An aluminum calorimeter with a mass of 100 g contains 250 g of water. The calorimeter and water are in thermal equilibrium at 10.0°C. Two metallic blocks are placed into the water. One is a 300.0-g piece of copper at 30.0°C. The other has a mass of 70.0 g and is originally at a temperature of 100°C. The entire system stabilizes at a final temperature of 20.0°C. (a) Determine the specific heat of the unknown sample? (b) Using the data in the table above, can you make a positive identification of the unknown material? (explain)

1822.14 J/kg C

Explanation:

Mass of aluminum = 0.100 kg

Mass of Water = 0.250 kg

Mass of copper = 0.300 kg

Mass of unknown object = 0.70 kg

Initial temperature of Aluminum = 10 C

Initial temperature of water = 10 C

Initial temperature of copper = 30 C

Initial temperature of = 100 C

Final temperature of all substances = 20 C

Change in temperature of each of them Aluminum, water, copper and unknown material respectively = 10 C, 10 C, - 10 C, - 80 C respectively

Specific heat of each of them Aluminum, water, copper and unknown material respectively = 900,4186,387 and c respectively.
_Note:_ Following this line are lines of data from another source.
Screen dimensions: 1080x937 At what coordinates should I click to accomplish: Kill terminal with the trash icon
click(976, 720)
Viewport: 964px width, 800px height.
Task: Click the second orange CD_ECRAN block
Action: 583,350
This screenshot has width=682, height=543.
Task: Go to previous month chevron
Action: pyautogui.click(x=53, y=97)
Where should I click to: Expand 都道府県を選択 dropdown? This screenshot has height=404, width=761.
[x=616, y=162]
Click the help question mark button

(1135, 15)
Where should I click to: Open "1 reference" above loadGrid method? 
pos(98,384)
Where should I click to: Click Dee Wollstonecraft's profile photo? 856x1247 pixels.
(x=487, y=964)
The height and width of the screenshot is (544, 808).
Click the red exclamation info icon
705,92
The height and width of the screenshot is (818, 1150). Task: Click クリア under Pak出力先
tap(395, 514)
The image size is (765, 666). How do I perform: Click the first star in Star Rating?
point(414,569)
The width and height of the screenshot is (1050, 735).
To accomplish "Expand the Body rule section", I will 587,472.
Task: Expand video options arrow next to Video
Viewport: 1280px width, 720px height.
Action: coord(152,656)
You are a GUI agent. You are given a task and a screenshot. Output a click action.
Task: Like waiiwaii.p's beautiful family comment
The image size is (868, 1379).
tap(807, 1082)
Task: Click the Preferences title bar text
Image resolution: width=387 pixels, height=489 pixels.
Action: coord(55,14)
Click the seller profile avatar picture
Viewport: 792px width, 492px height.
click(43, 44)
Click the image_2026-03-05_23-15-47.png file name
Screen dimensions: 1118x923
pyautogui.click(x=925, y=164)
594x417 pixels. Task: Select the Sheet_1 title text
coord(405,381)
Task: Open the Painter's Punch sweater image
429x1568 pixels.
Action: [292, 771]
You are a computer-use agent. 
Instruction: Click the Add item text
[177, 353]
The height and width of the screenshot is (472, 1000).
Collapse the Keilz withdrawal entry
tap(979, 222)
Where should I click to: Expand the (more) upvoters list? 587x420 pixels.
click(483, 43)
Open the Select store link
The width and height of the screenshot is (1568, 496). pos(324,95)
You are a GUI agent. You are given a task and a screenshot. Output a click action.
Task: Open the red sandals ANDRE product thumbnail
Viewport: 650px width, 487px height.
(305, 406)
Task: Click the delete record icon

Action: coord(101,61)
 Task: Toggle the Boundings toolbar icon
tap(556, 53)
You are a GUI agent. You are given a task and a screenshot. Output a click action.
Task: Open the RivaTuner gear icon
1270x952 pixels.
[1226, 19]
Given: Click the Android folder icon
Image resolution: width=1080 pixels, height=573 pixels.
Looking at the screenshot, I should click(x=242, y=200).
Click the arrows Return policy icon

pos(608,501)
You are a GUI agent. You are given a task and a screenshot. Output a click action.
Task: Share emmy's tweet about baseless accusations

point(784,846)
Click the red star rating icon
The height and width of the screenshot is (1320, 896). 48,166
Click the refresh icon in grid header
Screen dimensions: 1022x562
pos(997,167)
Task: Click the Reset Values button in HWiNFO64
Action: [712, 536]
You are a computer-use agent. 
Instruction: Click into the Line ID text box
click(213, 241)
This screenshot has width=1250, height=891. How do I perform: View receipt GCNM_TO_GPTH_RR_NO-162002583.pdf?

Heat gained by aluminum and water = (0.1) (900) (10) + (0.250) (4186) (10) = 11365 j

heat lost by copper and unknown material = (0.3) (387) (-10) = - 1161

heat lost by unknown material = (0.070) (c) (-80) = - 5.6 c

Now solve for c using the calorimetry principle.

Heat lost + Heat gained = 0

⇒ - 5.6 c = - 11365 - (-1161) = - 10204 j

Specific heat of unknown material = - 10204 / - 5.6

= 1822.14 j/kg C

b) Material having a specific heat of 1800 j / kg C is

Polyurethane elastomer.